The importance of Fbxo22 in carcinogenesis has been highly documented. Here, we discussed downstream regulatory factors of Fbxo22 in TNBC. RNA-sequencing was conducted for identifying differentially expressed genes, followed by construction of a regulatory network. Expression patterns of Fbxo22/KDM5A in TNBC were determined by their correlation with the prognosis analyzed. Then, regulation mechanisms between Fbxo22 and KDM5A as well as between KDM5A and H3K4me3 were assayed. After silencing and overexpression experiments, the significance of Fbxo22 in repressing tumorigenesis in vitro and in vivo was explored. Fbxo22 was poorly expressed, while KDM5A was highly expressed in TNBC. Patients with elevated Fbxo22, decreased KDM5A, or higher p16 had long overall survival. Fbxo22 reduced the levels of KDM5A by ubiquitination. KDM5A promoted histone H3K4me3 demethylation to downregulate p16 expression. Fbxo22 reduced KDM5A expression to enhance p16, thus inducing DNA damage as well as reducing tumorigenesis and metastasis in TNBC. Our study validated FBXO22 as a tumor suppressor in TNBC through ubiquitination of KDM5A and regulation of p16.

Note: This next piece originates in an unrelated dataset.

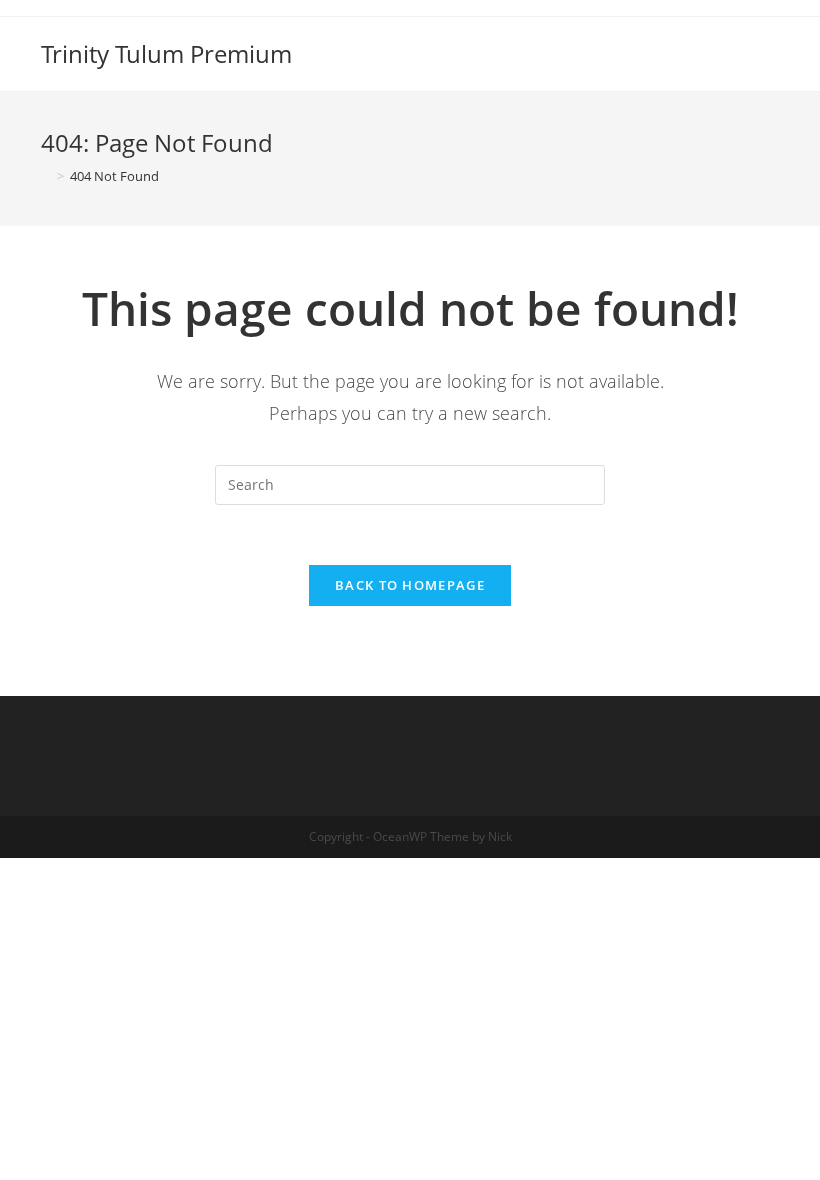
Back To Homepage (410, 585)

Fbxo22 在致癌作用中的重要性已得到充分证明。在这里，我们讨论了 TNBC 中 Fbxo22 的下游调控因素。进行RNA测序以鉴定差异表达基因，然后构建调控网络。TNBC 中 Fbxo22/KDM5A 的表达模式通过其与分析的预后的相关性来确定。然后，分析了Fbxo22和KDM5A之间以及KDM5A和H3K4me3之间的调节机制。经过沉默和过表达实验，探索了 Fbxo22 在体外和体内抑制肿瘤发生的意义。Fbxo22 在 TNBC 中表达较差，而 KDM5A 高表达。Fbxo22 升高、KDM5A 降低或 p16 升高的患者总生存期较长。Fbxo22 通过泛素化降低 KDM5A 的水平。KDM5A 促进组蛋白 H3K4me3 去甲基化，从而下调 p16 表达。Fbxo22 降低 KDM5A 表达以增强 p16，从而诱导 DNA 损伤并减少 TNBC 中的肿瘤发生和转移。我们的研究通过 KDM5A 泛素化和 p16 的调节验证了 FBXO22 作为 TNBC 的肿瘤抑制因子。